The Tobacco Story: From Myth to Mayhem Paperback

$28.00
Author:S.N. Chanda
ISBN 13:9789386349835
Year:2017
Subject:General and Reference Studies

About the Book

Tobacco has been reviled for nearly as long as it has been popular. In many parts of 17th-century Europe, it was described as 'only a little more commendable than adultery', and punishment could be as severe as death. It was an even more harrowing tale in the Islamic world of the time. A ruler of Iran once commanded a minion to pour molten lead down the throats of two people who smoked in public.

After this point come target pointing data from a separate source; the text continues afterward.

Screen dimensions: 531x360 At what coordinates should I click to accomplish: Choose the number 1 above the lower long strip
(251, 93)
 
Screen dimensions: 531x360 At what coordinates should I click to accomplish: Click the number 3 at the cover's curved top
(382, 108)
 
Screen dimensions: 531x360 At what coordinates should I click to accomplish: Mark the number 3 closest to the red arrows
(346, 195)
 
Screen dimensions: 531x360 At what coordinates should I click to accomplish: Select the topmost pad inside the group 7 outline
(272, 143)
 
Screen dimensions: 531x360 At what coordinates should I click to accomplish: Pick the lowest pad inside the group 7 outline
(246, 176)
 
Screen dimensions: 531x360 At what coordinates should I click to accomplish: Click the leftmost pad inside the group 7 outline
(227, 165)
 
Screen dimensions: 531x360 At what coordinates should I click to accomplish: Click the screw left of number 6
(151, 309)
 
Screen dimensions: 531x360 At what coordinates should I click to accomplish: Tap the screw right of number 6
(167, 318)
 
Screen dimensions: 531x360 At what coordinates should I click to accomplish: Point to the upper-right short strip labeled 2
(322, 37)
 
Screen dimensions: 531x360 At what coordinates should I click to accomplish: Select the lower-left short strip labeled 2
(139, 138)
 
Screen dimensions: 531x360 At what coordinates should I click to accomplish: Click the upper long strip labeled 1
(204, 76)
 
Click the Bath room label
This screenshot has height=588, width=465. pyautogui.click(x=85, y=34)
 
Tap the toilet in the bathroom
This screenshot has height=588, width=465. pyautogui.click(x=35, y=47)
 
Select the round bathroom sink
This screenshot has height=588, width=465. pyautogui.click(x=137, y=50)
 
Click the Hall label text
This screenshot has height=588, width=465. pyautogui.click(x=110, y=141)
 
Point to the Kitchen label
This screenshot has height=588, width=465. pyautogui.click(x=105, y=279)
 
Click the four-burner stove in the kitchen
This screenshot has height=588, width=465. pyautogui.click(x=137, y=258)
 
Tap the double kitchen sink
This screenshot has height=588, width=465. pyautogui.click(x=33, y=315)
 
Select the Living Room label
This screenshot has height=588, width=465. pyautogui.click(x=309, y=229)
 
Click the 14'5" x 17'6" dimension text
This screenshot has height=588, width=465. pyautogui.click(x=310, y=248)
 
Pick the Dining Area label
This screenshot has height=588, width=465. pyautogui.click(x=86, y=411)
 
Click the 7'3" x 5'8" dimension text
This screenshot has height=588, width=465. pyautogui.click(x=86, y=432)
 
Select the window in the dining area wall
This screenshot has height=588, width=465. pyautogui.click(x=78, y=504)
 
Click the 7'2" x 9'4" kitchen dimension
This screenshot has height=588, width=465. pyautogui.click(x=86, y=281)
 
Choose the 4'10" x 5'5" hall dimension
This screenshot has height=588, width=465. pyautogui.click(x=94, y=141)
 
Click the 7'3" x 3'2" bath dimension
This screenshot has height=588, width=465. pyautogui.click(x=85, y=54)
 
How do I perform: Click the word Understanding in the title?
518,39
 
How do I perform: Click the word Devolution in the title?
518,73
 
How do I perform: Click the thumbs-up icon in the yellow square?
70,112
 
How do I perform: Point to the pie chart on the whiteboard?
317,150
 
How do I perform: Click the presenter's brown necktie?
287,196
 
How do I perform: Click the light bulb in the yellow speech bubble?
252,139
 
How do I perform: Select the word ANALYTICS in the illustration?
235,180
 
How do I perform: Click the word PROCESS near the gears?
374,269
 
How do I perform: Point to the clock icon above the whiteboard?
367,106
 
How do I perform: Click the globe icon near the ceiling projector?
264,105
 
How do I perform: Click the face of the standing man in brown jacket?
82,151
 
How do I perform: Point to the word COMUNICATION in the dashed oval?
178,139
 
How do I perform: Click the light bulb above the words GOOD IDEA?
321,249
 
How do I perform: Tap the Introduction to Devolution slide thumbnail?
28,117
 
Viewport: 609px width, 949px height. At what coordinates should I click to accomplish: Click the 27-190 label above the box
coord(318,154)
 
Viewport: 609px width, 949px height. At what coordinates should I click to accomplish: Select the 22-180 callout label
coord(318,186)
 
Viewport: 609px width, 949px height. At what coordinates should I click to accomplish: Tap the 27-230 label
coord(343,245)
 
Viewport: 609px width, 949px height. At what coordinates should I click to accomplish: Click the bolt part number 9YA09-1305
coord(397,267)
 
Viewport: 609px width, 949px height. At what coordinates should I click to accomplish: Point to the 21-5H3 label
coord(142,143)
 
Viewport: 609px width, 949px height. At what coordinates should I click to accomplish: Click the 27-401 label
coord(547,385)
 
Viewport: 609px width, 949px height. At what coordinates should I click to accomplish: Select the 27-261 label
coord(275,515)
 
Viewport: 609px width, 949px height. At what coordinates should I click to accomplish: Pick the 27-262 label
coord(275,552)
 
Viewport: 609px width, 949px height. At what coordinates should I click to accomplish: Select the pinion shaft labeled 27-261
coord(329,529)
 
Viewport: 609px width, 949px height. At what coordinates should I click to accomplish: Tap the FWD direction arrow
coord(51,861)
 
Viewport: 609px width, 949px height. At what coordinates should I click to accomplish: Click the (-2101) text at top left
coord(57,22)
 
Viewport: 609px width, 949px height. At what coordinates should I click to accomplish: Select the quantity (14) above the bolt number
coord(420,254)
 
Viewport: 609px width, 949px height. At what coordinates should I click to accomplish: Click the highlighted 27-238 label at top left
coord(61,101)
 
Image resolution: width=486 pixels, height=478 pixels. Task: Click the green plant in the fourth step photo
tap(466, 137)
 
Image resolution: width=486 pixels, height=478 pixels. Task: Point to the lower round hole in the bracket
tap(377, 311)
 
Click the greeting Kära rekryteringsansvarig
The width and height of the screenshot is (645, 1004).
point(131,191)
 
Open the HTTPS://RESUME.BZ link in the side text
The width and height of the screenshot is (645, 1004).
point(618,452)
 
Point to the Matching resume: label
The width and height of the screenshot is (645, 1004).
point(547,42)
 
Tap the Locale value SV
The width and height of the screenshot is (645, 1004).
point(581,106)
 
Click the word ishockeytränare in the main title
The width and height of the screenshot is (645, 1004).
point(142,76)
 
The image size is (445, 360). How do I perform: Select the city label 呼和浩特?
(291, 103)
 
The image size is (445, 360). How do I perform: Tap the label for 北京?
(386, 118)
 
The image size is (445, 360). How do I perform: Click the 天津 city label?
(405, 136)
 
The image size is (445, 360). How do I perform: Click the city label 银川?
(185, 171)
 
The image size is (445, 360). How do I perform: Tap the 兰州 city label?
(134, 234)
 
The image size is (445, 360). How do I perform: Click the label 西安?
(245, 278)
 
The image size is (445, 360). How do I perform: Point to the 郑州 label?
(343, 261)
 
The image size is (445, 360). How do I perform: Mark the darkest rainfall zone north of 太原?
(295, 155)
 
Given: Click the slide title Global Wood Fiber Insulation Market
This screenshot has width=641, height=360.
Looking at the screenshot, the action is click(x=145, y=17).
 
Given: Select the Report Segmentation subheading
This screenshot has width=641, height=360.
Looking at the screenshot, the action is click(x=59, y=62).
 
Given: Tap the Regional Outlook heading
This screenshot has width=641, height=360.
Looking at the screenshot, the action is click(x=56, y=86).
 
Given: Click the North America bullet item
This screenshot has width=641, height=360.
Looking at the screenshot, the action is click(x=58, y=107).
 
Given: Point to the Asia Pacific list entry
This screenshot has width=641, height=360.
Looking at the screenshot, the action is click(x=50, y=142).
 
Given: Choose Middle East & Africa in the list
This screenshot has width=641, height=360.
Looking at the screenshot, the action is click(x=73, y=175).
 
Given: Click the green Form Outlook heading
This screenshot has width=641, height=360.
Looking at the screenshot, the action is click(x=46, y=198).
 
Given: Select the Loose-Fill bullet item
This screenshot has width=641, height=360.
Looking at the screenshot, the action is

In 1633, Murad IV went around Constantinople in disguise, asking passers-by for a pinch of the leaf. Those who complied-some 25,000 generous if misguided individuals-were promptly beheaded. Today, things are not quite as bad-but we're getting there. As any modern-day smoker will tell you, he is regarded as a social leper bombarded from all sides by visions of cancerous body parts that turn the blood cold. So why do we miserable smoke? The answer, researcher Samarendra Nath Chanda tells us, lies in our antecedents. Delving into history, Chanda comes up with some startling facts about the unholy romance between man and a singularly insidious plant-and its dramatic influence over the political chemistry of the world. As Chanda discovers, the origin of tobacco use can be cited in customs as far back as the Pleistocene Era, ancient Egypt, and our very own Ayurveda. It has been used to raise taxes, fatten the slave trade, in religious rites, and as medicine-for ailments as various as halitosis and tiger bites. One story says Burmese women once 'nourished their children with alternate sucks from the teat and cheroot' for their general well-being.